Kage Baker was wont to sing (along with John Lennon): So now it is Christmas, la la la la la … At which point she’d stop and look rather disgusted and remark “Really, Johnny, this song has stupid vapid lyrics.”

Which it does. Kage felt she could get away with that judgemental remark due to her life-long devotion to the Beatles, as well as her own innate good taste. It’s a silly song; though not as brain-dead as Paul’s Simply Having A Wonderful Christmas Time. Secular Christmas carols tend to be silly.

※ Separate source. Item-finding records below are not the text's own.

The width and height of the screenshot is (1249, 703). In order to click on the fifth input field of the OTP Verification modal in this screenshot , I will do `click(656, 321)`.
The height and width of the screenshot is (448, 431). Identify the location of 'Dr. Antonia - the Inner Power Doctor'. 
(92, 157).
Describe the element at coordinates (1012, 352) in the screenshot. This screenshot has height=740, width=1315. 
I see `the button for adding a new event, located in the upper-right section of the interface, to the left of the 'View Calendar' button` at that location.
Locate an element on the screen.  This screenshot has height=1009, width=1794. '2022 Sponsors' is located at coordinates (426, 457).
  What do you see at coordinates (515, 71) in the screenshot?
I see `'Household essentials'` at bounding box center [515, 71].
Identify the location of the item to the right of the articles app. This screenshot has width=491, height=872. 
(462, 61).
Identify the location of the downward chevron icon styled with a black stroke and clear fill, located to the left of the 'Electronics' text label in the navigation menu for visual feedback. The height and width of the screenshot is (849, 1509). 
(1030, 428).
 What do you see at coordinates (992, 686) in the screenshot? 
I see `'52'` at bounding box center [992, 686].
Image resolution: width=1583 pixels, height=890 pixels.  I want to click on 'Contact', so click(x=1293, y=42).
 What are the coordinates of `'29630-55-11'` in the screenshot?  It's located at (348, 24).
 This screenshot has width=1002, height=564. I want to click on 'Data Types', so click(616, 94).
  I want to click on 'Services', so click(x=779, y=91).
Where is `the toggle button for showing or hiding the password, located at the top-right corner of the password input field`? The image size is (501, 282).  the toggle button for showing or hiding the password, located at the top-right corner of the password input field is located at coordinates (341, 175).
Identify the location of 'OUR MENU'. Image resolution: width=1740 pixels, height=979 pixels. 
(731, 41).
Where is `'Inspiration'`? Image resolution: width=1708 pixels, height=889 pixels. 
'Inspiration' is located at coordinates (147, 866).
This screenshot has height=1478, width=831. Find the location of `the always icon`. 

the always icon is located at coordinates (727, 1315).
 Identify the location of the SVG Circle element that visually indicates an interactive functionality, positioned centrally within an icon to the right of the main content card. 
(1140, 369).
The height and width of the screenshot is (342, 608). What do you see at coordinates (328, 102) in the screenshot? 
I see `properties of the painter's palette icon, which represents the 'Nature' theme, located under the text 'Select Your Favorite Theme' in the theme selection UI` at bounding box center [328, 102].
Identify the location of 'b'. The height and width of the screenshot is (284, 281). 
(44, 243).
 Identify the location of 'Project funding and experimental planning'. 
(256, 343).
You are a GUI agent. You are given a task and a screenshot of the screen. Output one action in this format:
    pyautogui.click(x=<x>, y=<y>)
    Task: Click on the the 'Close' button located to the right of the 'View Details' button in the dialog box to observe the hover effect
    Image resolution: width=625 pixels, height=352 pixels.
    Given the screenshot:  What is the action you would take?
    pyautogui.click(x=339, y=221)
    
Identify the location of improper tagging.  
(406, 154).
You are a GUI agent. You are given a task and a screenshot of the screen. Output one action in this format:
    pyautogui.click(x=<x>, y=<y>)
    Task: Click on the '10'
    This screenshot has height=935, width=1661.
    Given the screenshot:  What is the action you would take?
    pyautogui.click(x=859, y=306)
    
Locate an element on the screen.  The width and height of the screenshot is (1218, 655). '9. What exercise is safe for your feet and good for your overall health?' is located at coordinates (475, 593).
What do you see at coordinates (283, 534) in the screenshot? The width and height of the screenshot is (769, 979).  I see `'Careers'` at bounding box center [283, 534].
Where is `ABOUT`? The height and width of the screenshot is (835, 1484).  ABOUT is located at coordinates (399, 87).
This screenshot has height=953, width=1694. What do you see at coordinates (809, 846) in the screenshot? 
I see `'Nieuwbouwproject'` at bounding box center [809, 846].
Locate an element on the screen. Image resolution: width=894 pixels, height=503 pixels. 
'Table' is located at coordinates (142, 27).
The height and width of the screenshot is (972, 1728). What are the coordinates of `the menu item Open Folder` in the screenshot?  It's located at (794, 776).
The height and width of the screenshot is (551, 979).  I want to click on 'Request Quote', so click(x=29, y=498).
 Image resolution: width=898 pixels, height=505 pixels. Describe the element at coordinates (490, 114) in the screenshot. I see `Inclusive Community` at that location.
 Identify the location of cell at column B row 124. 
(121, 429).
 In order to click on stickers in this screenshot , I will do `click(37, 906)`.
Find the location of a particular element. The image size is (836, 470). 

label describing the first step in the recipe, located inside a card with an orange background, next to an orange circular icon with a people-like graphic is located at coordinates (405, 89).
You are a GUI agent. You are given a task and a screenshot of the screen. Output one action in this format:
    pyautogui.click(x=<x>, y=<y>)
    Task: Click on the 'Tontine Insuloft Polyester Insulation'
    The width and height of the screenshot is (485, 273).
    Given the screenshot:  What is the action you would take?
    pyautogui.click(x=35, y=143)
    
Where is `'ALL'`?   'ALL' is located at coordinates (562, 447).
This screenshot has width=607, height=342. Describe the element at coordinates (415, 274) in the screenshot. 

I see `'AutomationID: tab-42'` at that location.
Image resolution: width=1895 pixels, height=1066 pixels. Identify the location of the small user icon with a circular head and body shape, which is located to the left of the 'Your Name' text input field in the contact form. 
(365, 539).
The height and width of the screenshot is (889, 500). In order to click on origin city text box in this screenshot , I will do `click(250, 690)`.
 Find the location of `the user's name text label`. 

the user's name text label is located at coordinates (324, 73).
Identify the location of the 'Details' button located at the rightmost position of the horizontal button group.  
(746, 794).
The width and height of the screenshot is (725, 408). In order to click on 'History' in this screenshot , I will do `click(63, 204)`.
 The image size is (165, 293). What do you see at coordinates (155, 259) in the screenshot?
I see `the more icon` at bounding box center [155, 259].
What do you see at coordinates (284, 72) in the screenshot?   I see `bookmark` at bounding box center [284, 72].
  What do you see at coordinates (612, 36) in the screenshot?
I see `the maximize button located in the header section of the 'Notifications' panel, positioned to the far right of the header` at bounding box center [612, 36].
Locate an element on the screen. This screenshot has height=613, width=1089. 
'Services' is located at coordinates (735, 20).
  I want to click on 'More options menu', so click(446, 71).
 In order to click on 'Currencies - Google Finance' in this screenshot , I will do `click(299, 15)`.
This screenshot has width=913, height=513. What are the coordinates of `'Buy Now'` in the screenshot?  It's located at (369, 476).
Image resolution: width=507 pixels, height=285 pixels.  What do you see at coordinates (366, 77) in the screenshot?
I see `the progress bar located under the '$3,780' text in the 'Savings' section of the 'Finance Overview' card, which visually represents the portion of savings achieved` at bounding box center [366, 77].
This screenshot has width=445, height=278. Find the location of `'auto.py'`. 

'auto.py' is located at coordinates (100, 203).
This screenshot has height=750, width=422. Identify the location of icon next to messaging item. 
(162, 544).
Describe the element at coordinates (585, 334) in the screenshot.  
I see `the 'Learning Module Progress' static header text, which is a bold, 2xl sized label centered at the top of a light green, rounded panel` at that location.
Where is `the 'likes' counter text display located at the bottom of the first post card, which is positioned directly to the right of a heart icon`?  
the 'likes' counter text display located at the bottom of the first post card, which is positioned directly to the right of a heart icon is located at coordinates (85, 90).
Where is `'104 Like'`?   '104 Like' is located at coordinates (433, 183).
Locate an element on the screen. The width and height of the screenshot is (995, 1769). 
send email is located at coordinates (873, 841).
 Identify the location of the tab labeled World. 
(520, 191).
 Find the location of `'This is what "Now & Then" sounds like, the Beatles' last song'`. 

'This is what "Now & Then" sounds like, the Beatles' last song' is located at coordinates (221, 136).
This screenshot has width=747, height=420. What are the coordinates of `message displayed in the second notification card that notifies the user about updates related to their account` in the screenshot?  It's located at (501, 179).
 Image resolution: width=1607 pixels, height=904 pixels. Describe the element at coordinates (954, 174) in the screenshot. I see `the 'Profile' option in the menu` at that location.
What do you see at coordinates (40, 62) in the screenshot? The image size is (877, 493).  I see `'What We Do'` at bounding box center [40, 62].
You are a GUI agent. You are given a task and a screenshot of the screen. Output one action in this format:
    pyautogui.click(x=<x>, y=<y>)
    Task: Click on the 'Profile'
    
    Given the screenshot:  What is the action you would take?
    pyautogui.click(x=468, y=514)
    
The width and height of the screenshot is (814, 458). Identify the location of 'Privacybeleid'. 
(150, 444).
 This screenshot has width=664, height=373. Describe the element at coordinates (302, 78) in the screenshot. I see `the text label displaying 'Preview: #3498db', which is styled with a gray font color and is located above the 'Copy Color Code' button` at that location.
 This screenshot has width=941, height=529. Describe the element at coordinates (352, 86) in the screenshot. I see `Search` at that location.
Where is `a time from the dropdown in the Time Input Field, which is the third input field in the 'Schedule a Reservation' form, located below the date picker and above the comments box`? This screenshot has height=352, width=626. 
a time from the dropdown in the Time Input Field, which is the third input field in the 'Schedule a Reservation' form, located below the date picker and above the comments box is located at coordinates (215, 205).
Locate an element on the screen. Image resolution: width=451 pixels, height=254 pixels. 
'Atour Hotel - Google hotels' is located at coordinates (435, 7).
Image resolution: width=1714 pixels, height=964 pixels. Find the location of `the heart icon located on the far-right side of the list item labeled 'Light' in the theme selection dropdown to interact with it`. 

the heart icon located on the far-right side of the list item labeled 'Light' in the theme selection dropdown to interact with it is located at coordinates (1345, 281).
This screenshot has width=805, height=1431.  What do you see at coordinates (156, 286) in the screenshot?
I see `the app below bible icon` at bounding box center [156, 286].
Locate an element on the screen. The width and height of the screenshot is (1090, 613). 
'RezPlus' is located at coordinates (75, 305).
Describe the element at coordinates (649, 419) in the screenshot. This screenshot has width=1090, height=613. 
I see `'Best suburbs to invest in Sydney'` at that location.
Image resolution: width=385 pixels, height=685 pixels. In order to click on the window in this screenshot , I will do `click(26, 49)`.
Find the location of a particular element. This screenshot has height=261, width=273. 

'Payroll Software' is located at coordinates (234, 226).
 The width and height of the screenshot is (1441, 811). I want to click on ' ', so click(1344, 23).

Kage – and I – always adored the old religious hymns; the ones with a hint of blood and thunder and pagan sacrifice, murderous kings and foreign potentates ignoring international borders, camels in surrealistic profile along the dunes, and an entire winter sky full of angels. Hosanna, hosanna inexcelsis! Wings, wings and more wings (cherubim alone have an aerodynamically-unlikely seven wings apiece), song falling over the ha-Negev like the Aurora Borealis.

Nonetheless, today is, finally, at last and much too soon: Christmas Eve. Our goal, Kage and I, was always to get the presents wrapped and under the tree tonight, our stockings crammed beyond the bounds of Euclidean geometry, and a wonderful holiday dinner of prime rib, Brussels sprouts, Yorkshire pudding and gravy coming to life on and in the oven. We usually did it on Christmas Eve, so as to spend the holiday dinner itself with our sisters and their families. Tonight, though, with Dickens Fair gone virtual and all sensible people keeping to small-household quarantine, we are snugged down safe and sound at home.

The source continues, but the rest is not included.